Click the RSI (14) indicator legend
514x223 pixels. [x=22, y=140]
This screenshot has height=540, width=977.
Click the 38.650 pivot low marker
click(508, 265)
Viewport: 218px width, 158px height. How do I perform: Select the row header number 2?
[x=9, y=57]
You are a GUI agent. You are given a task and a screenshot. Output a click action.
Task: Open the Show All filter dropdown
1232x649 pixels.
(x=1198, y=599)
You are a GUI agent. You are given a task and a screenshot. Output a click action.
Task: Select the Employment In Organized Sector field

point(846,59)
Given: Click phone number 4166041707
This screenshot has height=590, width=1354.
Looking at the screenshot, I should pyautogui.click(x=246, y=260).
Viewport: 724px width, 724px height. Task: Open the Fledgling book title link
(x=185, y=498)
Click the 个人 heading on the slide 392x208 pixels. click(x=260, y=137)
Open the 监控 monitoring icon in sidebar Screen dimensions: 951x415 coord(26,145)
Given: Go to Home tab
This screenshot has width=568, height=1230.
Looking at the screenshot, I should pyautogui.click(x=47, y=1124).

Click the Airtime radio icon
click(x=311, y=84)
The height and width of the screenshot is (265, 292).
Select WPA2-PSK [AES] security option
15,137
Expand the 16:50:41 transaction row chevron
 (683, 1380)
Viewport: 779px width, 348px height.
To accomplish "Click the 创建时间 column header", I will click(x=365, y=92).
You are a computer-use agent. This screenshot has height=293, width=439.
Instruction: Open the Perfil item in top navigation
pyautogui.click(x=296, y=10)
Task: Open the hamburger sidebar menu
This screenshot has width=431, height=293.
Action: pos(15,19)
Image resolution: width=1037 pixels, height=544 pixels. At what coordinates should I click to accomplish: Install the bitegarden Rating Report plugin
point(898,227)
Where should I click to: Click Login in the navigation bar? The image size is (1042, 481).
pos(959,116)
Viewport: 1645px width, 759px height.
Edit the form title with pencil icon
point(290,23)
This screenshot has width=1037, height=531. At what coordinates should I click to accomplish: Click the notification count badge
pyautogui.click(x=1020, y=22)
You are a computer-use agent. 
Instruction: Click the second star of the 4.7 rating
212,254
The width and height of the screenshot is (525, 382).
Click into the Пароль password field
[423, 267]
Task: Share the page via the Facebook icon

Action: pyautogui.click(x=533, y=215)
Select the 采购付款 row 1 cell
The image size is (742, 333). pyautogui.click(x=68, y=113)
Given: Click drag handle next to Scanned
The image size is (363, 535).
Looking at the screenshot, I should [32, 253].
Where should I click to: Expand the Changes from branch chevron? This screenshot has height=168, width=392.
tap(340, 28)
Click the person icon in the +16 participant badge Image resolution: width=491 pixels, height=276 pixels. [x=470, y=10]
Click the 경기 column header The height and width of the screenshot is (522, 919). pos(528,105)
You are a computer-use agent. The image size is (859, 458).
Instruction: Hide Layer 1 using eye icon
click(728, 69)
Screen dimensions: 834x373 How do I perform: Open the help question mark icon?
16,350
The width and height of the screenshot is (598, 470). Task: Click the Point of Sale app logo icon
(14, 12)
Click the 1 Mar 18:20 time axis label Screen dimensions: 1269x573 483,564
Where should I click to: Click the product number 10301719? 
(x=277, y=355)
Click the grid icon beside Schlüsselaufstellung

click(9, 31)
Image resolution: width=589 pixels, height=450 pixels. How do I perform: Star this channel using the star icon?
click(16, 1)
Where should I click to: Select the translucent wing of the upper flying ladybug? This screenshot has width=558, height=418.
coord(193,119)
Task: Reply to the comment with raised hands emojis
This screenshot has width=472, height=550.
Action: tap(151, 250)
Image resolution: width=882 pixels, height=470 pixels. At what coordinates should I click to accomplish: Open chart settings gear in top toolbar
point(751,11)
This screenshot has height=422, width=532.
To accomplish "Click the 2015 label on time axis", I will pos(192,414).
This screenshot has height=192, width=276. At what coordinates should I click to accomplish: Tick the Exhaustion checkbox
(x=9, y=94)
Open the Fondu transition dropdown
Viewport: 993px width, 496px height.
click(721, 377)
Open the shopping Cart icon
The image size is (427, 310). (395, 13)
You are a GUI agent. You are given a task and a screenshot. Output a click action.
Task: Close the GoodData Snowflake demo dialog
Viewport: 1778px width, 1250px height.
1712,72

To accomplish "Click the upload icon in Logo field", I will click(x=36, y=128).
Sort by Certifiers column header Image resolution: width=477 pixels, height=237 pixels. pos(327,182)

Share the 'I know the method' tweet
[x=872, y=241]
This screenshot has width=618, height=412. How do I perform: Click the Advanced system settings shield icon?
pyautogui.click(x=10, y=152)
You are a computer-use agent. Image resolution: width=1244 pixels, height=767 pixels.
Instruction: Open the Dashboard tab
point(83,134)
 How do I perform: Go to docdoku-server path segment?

Problem to solve: Pick each line holding the word "computer" out of the listing.

Answer for this exercise:
You are a computer-use agent. This screenshot has height=293, width=439.
You are a computer-use agent. 
You are a computer-use agent. The image size is (859, 458).
You are a computer-use agent. Image resolution: width=1244 pixels, height=767 pixels.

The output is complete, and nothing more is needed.